Task instructions - Could you write out the records below exactly as they appear, leaving out any pictures?

Supplied data -
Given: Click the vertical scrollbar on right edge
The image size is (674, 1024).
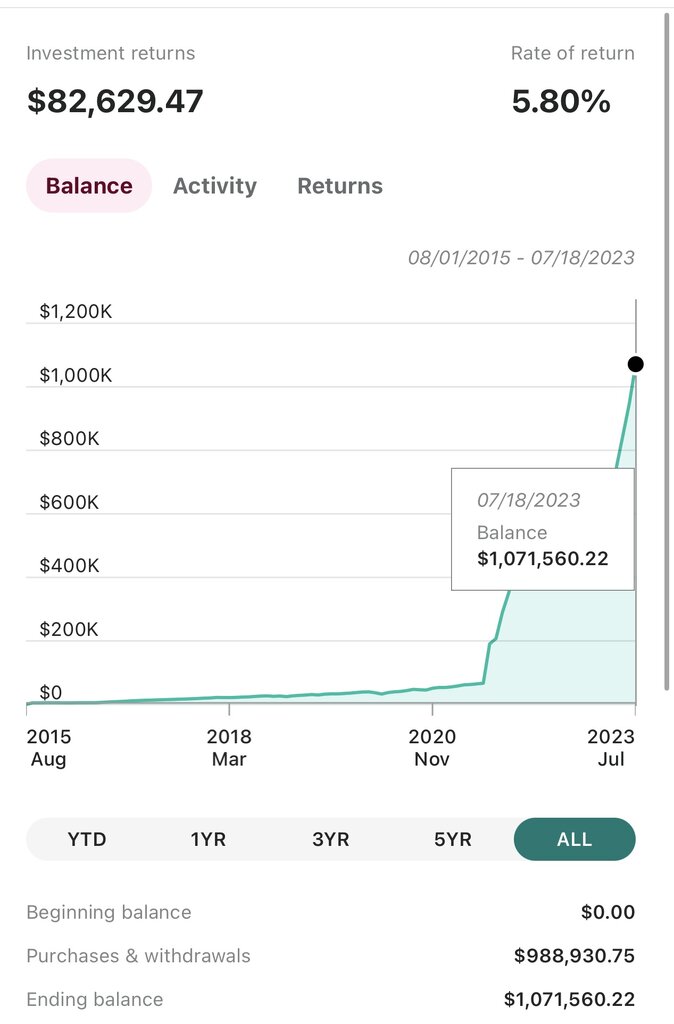Looking at the screenshot, I should pyautogui.click(x=667, y=350).
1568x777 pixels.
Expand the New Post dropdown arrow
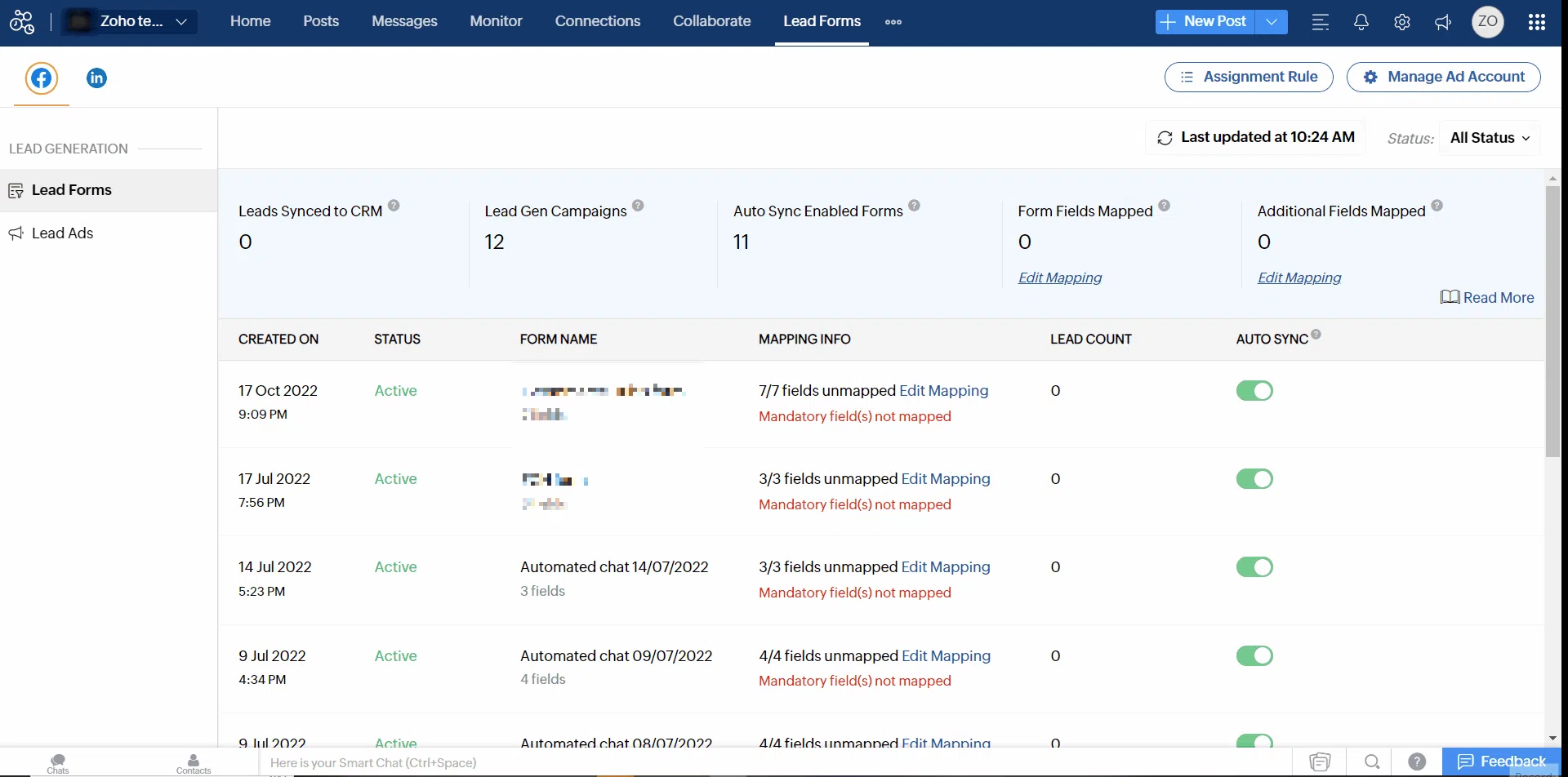1272,22
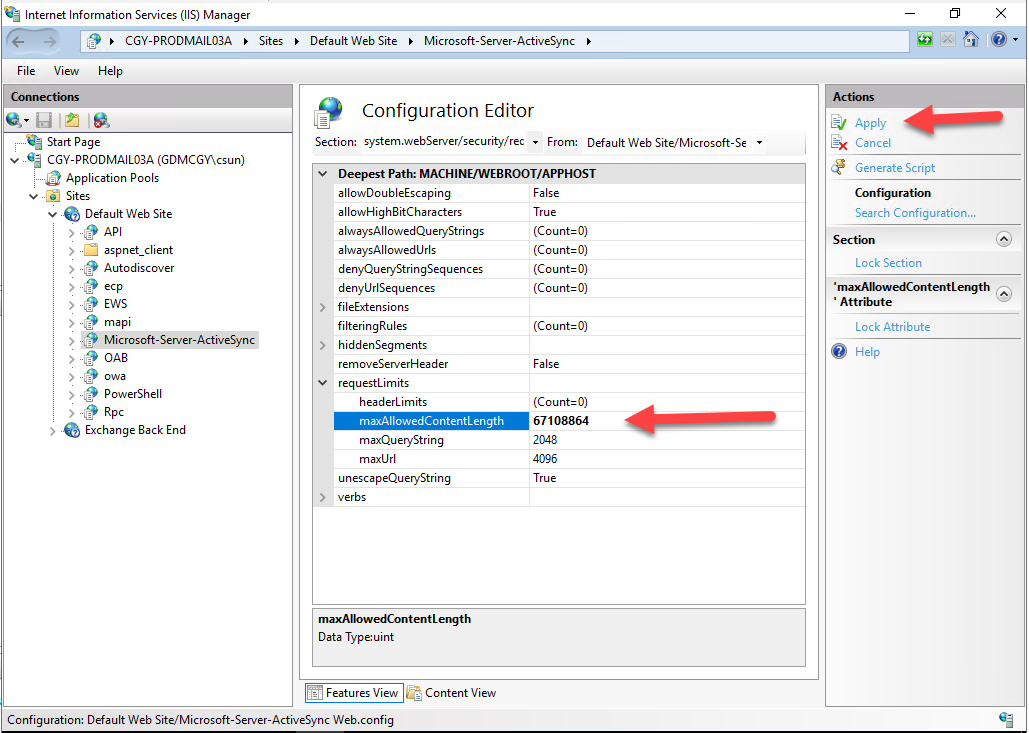This screenshot has height=733, width=1029.
Task: Collapse the requestLimits group
Action: tap(322, 383)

Task answer -
Given: Click the vertical scrollbar on right edge
The image size is (674, 1024).
Looking at the screenshot, I should pyautogui.click(x=667, y=350).
1568x777 pixels.
Expand the New Post dropdown arrow
1272,22
This screenshot has height=733, width=1029.
Task: Collapse the requestLimits group
Action: tap(322, 383)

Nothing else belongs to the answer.